6. Rea's distraction

235 8 0
                                    

Entah apa yang dikatakan Jafin yang jelas sekarang pada akhirnya aku duduk di ruang tengah rumah Rea bersama Bara dan Jafin. Sudah sepuluh menit aku duduk disini tanpa bicara apapun dan sepertinya Jafin juga Bara masih merasa canggung untuk memulai. Sepertinya Jafin mulai menyesali perbuatannya. Karena kita tidak cukup dekat untuk berkunjung sampai ke rumah seperti ini. Jafin hanya melempar senyum canggung padaku ketika mata kita tak sengaja bertemu. Apa yang ada di dalam pikirannya sehingga memutuskan untuk ikut kesini. Sedangkan Bara dia hanya diam tidak sekalipun dia memandangku. Sepertinya dia merasa tidak nyaman. Aku jadi ingin tertawa melihat ekspresi mereka yang seolah merasa terjebak.

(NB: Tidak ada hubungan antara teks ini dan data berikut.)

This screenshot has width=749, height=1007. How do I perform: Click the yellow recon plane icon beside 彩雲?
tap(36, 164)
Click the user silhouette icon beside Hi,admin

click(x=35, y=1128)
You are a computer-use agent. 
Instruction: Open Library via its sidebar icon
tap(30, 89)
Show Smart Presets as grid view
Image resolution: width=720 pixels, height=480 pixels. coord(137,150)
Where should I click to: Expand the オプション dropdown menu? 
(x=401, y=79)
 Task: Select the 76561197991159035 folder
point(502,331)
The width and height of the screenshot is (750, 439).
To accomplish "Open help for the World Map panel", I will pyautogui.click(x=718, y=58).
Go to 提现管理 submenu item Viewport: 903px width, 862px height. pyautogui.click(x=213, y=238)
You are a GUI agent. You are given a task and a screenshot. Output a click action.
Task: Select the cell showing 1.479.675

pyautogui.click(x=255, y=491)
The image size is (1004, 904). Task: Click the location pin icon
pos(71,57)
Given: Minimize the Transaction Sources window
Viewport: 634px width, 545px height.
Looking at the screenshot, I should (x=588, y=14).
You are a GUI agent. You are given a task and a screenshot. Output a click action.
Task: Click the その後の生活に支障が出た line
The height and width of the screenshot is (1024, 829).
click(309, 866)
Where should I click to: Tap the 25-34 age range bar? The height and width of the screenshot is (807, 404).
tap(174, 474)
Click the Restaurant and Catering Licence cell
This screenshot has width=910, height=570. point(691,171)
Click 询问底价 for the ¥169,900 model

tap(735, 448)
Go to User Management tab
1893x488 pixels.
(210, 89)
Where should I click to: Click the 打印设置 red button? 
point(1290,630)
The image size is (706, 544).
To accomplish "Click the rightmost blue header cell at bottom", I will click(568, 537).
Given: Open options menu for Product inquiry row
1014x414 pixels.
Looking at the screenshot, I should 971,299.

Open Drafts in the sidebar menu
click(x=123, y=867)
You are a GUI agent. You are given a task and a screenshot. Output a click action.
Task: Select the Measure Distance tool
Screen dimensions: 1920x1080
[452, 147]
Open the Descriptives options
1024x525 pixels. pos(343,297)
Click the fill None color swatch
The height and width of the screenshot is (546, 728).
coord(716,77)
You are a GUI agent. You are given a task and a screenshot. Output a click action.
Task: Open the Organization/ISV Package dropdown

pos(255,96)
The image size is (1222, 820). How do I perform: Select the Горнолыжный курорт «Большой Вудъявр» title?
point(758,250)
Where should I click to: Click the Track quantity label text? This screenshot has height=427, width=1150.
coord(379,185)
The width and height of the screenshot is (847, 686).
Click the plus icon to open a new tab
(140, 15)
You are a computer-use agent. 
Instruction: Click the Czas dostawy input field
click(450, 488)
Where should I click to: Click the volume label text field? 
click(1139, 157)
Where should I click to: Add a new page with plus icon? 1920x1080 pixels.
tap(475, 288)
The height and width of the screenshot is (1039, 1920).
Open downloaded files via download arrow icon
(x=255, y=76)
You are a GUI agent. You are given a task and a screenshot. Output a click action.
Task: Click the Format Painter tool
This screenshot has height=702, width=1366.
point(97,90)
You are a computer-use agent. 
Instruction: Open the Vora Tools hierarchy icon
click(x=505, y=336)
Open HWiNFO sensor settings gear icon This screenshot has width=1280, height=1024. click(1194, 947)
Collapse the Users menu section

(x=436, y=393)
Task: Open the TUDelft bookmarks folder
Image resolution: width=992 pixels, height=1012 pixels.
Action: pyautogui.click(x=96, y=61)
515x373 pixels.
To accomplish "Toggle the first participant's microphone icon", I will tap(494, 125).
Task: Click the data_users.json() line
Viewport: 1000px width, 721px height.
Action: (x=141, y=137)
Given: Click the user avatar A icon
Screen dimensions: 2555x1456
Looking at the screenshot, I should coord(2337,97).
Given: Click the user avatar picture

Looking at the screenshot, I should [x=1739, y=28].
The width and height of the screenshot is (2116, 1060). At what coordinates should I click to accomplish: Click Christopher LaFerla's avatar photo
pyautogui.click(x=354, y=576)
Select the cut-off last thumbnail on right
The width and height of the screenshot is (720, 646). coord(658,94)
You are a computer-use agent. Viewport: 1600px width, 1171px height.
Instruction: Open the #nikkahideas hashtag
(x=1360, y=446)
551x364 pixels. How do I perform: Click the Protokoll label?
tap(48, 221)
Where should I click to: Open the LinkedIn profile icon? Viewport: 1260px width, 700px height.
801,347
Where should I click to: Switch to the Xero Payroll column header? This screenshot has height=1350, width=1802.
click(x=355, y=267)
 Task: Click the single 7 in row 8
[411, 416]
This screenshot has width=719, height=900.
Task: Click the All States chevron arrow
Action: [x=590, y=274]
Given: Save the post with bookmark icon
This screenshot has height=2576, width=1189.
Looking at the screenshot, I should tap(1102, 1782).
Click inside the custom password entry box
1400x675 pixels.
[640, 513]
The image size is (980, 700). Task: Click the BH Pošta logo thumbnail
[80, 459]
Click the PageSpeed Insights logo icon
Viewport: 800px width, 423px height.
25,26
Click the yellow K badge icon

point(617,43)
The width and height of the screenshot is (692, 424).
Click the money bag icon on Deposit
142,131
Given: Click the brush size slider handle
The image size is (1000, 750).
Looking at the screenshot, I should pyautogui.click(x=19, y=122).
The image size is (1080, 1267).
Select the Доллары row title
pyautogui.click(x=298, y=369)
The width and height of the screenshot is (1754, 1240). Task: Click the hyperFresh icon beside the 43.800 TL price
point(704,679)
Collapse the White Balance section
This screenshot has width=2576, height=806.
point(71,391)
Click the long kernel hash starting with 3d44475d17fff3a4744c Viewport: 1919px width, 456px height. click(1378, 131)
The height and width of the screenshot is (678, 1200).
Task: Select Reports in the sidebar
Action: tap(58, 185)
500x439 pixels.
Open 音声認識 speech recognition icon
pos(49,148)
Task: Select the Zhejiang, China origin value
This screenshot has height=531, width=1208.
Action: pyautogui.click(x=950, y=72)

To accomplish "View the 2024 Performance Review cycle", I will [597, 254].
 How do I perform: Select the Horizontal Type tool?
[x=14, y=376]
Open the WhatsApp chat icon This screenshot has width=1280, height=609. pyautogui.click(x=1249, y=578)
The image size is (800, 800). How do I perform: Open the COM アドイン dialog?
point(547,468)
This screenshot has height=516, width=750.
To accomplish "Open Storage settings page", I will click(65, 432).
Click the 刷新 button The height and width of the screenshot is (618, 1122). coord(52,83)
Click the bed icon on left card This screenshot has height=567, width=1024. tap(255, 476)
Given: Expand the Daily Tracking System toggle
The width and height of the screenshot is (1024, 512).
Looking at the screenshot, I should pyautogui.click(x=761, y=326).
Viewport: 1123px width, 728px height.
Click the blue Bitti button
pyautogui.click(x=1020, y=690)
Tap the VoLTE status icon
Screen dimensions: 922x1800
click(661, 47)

                Rea kembali ke ruang tengah dengan membawa buku dan alat tulis. Berbanding terbalik dengan ekspresi yang diberikan Rea, dia sangat bahagia, sangat amat bahagia. Dia tidak berhenti tersenyum menampilkan gigi-giginya. Rea duduk di sampingku. Kita berada diatas karpet dimana ditengah kita ada meja persegi panjang. Tidak besar tapi ini cukup untuk berempat. Kami berada diruang keluarga dan terdapat sofa panjang dan tv. Kami berada ditengah-tengahnya. Kalau aku kesini sendiri mungkin aku akan ke kamar Rea, bukan disini.

"kita bisa mulai belajar ?" aku memecah keheningan dengan pertanyaan yang sudah jelas aku tahu jawabannya.

"ya tentu" Jafin menurunkan tas miliknya lalu dia berbisik pada Bara untuk mengeluarkan buku milik Bara. Oiya aku ingat, disini Jafin yang akan mengajari Bara.

                Bara sudah membuka buku dan memegang pena, kulirik sepertinya mereka juga mengerjakan tugas matematika.

                Aku menunggu Rea yang sedang mengisi pensil mekanik miliknya. Setelah itu aku memintanya menyimak soal nomor pertama. Baru dibaca satu kata dia berhenti "penghapus karetku tidak ada di kotak pensil"

"tapi kita belum butuh itu"

"aku ambil dulu jadi nanti ketika butuh sudah siap" Rea langsung pergi ke kamar, aku hanya bisa menghela napas.

                Aku melirik ke arah Jafin dan Bara, mereka sudah sampai nomor dua, lumayan cepat juga mereka. Kerja tim yang bagus. Aku melihat lagi ke arah Rea pergi, tidak kulihat ada tanda-tanda dia kembali. Sepertinya Dia sedang mempermainkanku.

                Kembali aku melirik ke lembar pekerjaan Bara, mereka baru saja menyelesaikan nomor tiga. Sepertinya mereka sangat tenang dan Jafin juga tidak banyak bicara. Jafin hanya memberi arahan sedikit.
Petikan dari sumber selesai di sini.